- The Washington Times - Thursday, April 7, 2011


Unfortunately, nearly 10 years after Sept. 11, 2001, commentators and public officials too often continue to repeat inaccurate information about the connection between those tragic events and foreign students (“Closing the loophole on student visas,” Commentary, March 31).

It is not the case, as Rep. Gus Bilirakis, Florida Republican, states, that “several Sept. 11, 2001, terrorists overstayed their student visas.” In fact, just one of the 19 terrorists entered the country on a student visa; the other 18 had tourist or business visas. This has been confirmed by the 9/11 Commission and by then-Immigration and Naturalization Service and Department of State officials. Somehow foreign students make for easy scapegoats. The reality is that they are already exhaustively tracked - more so than any other non-immigrant visitor - and there is no evidence that would-be terrorists use students visas more often than they use any other type of visa to enter the United States.
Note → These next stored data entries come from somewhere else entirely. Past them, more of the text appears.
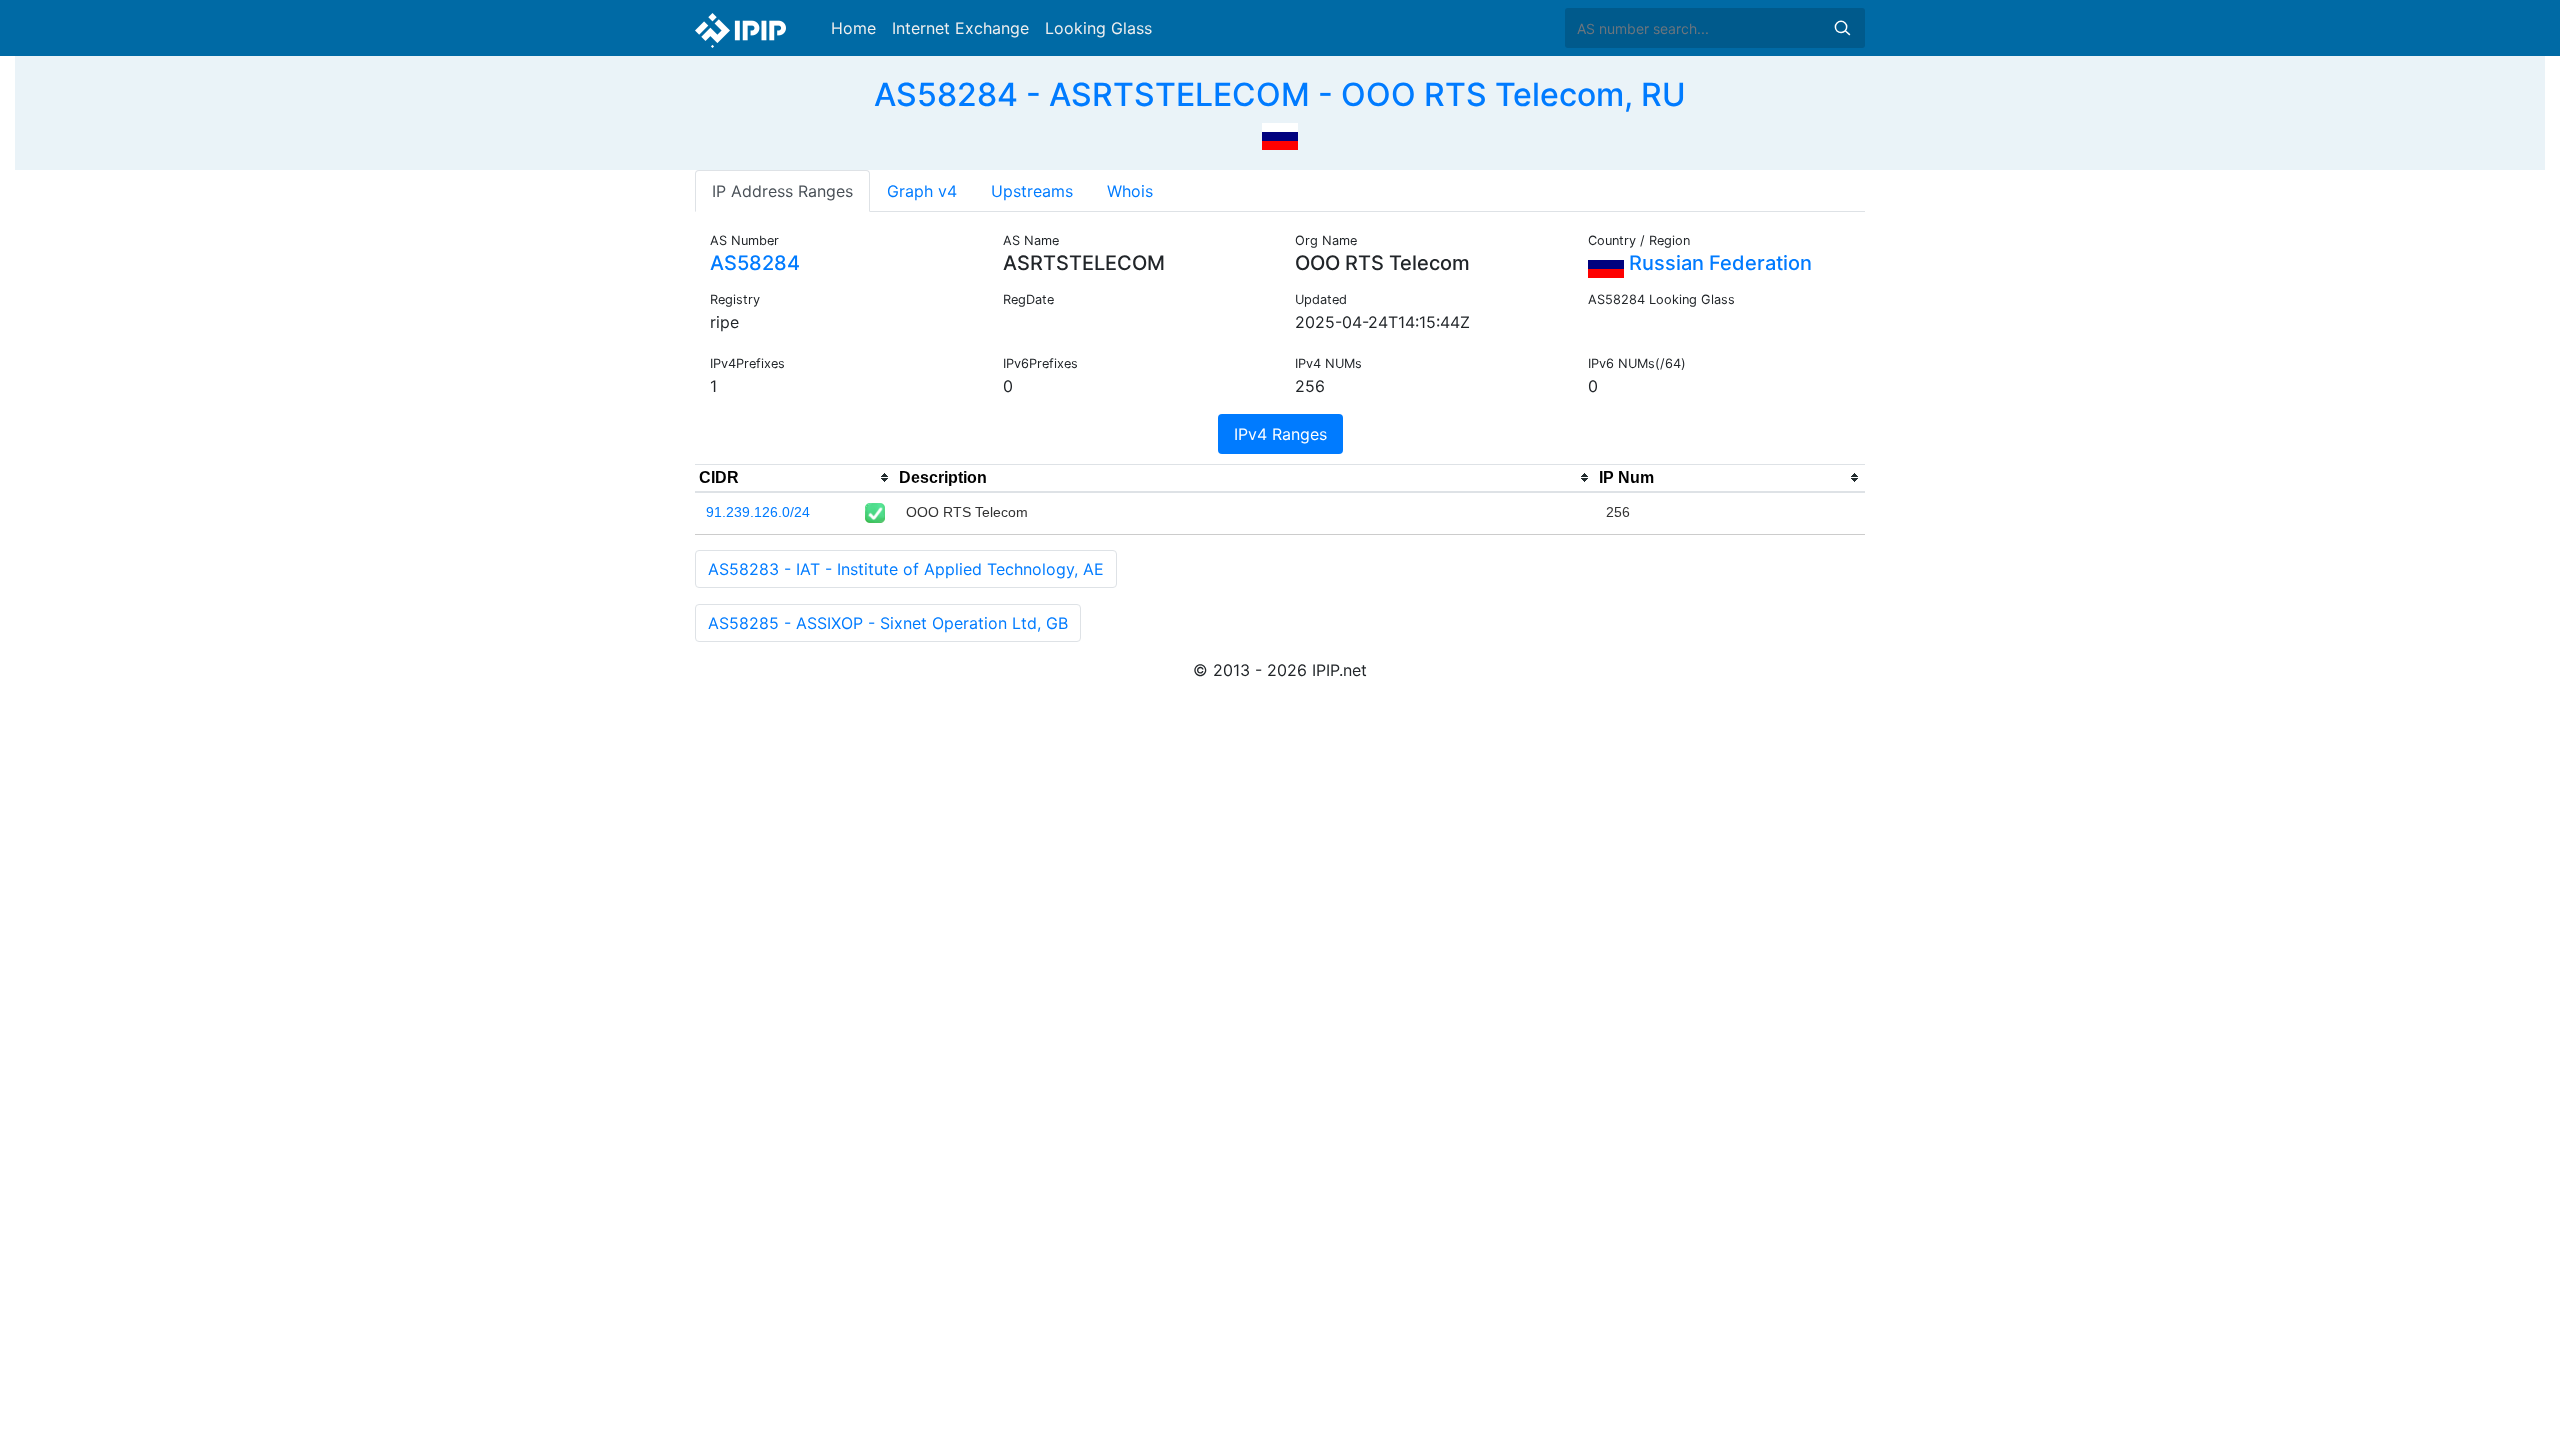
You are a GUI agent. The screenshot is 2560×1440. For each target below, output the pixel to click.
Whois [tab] (1130, 191)
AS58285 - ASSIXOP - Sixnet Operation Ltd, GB (888, 623)
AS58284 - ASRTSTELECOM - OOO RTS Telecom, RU (1280, 94)
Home (853, 28)
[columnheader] (795, 478)
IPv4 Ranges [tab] (1280, 434)
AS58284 (755, 263)
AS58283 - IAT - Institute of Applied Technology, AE (906, 569)
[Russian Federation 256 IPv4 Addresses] (1280, 134)
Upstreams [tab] (1032, 191)
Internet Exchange (960, 28)
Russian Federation (1718, 263)
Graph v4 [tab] (922, 191)
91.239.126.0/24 (758, 512)
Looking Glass (1098, 28)
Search (1842, 28)
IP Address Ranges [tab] (782, 191)
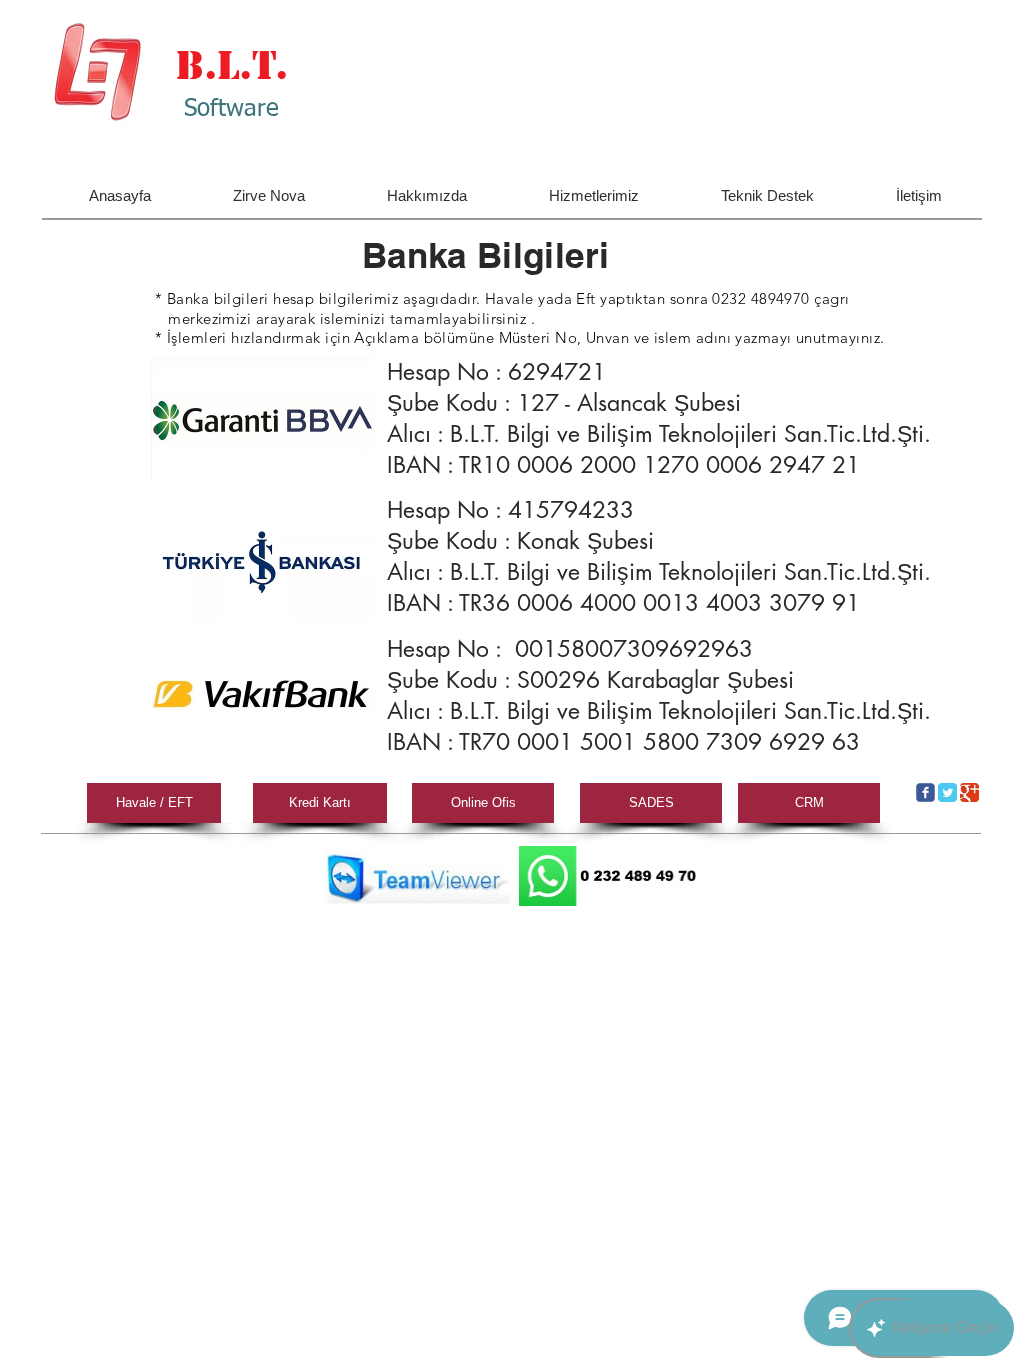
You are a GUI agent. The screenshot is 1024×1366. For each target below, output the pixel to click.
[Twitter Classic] (947, 792)
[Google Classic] (969, 792)
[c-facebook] (925, 792)
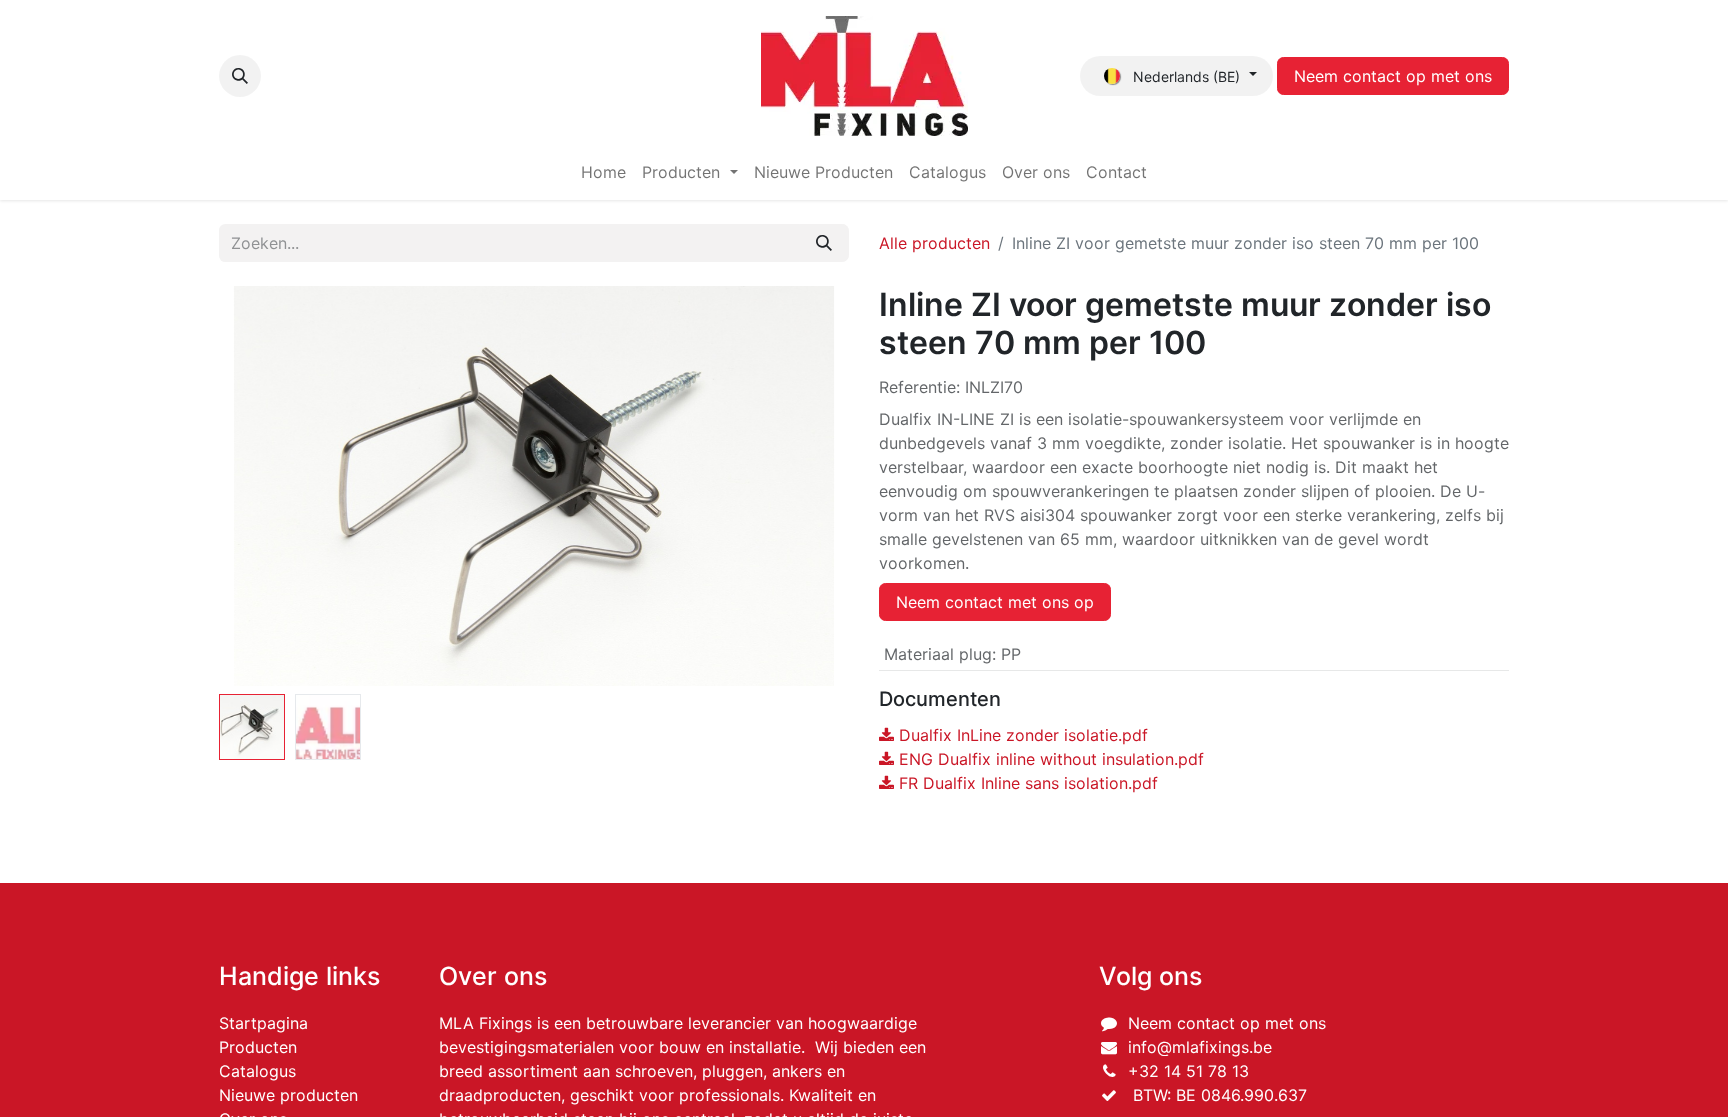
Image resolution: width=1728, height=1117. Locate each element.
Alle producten (934, 243)
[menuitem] (603, 172)
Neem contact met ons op (995, 602)
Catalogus (257, 1071)
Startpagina (263, 1023)
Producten (258, 1047)
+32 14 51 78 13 (1188, 1071)
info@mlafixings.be (1200, 1047)
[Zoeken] (824, 243)
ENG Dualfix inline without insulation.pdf (1049, 759)
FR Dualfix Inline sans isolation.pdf (1026, 783)
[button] (240, 76)
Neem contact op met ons (1393, 76)
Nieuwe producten (288, 1095)
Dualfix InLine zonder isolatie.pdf (1021, 735)
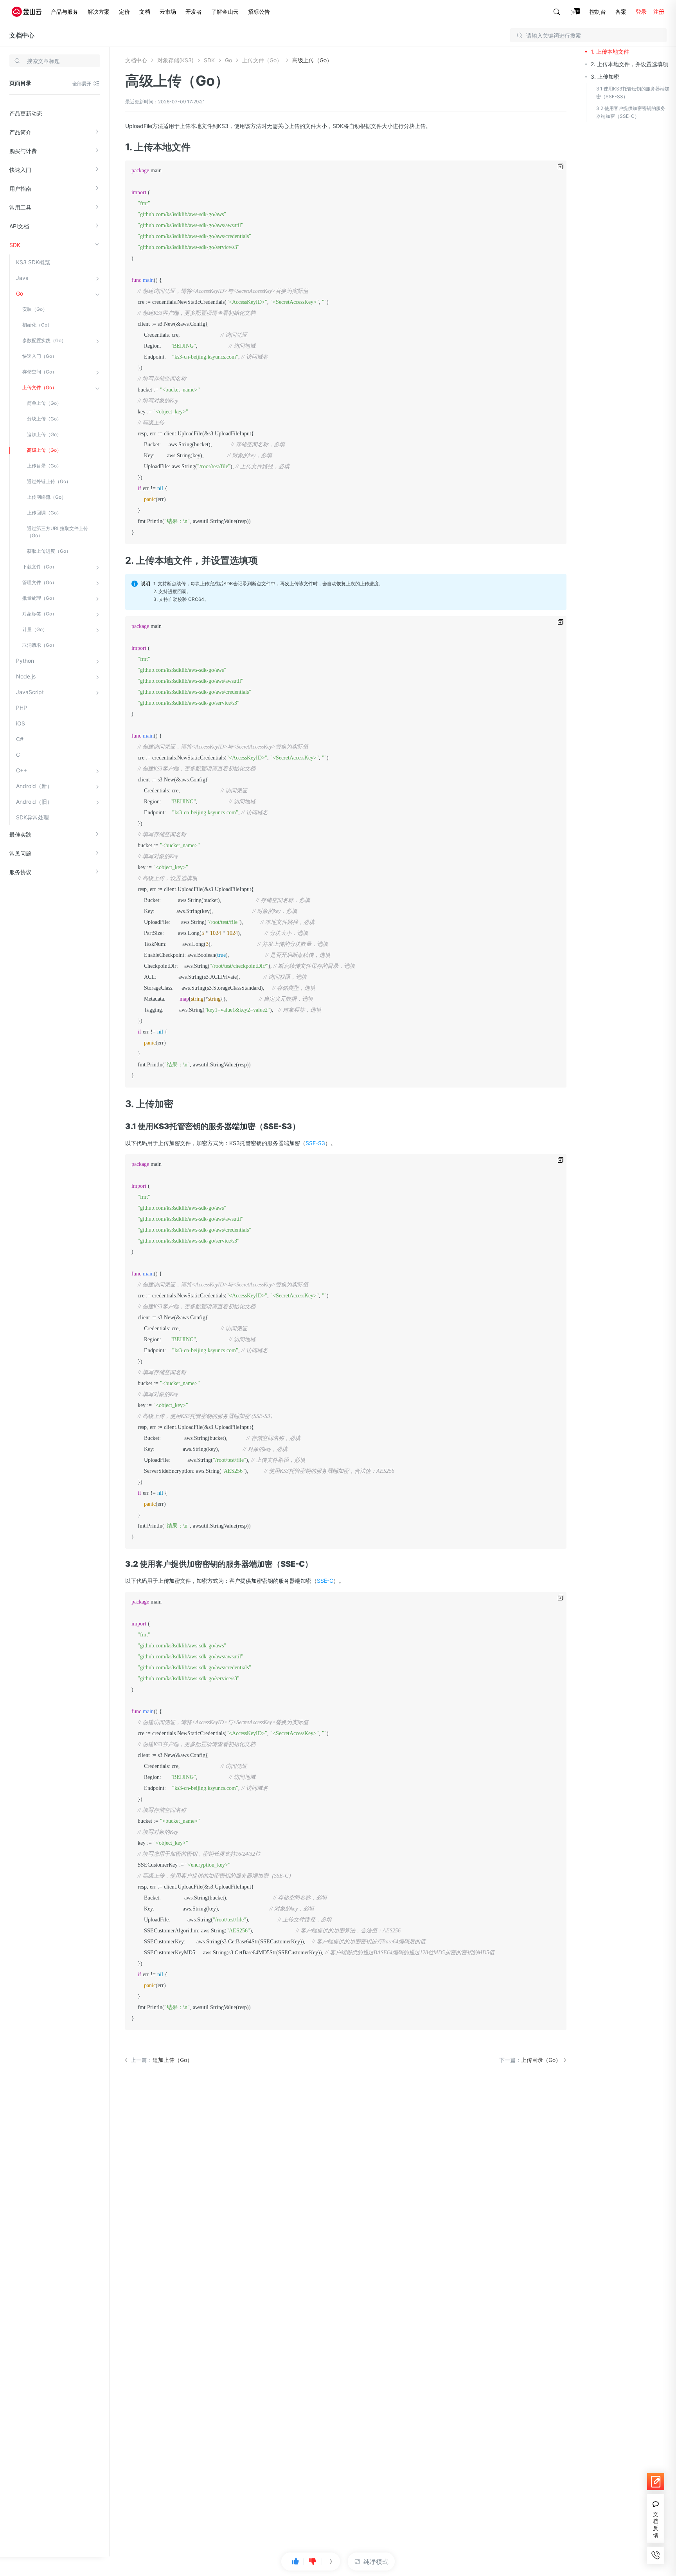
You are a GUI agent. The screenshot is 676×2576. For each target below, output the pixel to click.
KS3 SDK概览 (33, 262)
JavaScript (30, 692)
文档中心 (21, 35)
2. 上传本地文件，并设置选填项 (629, 64)
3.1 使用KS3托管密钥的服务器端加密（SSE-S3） (632, 92)
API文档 (19, 226)
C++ (21, 770)
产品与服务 (64, 11)
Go (19, 293)
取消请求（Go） (39, 645)
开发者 (193, 11)
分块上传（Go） (44, 419)
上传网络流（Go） (46, 497)
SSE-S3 (315, 1143)
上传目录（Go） (44, 466)
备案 (620, 11)
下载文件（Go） (39, 567)
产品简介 (20, 132)
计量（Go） (34, 629)
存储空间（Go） (39, 372)
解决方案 (99, 11)
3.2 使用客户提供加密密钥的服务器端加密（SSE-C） (630, 112)
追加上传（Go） (44, 434)
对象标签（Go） (39, 614)
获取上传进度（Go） (49, 551)
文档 (144, 11)
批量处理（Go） (39, 598)
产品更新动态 (25, 113)
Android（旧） (34, 801)
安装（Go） (34, 309)
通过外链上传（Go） (49, 481)
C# (19, 739)
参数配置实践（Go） (44, 340)
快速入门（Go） (39, 356)
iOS (20, 723)
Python (25, 660)
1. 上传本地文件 (610, 51)
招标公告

That said, we strongly support efforts to limit the ability of individuals to abuse the foreign student visa system. Appropriately, the Student and Exchange Visitor Program, which manages the foreign student tracking system, is working to tighten its procedures for certifying schools to issue the documents needed to obtain student visas. The reality is that no system is immune to abuse. No matter how many layers of security we impose, we will never be able to know everything about people’s intentions.

What we do know is that over the years, few things have been more valuable to America’s security than the goodwill and connections of foreign students who have studied here and gone home to assume leadership roles in their countries. We cannot afford to squander this resource. To be sure, we must be serious about our security. But we must be careful not to close off the best assets we have for preserving that security.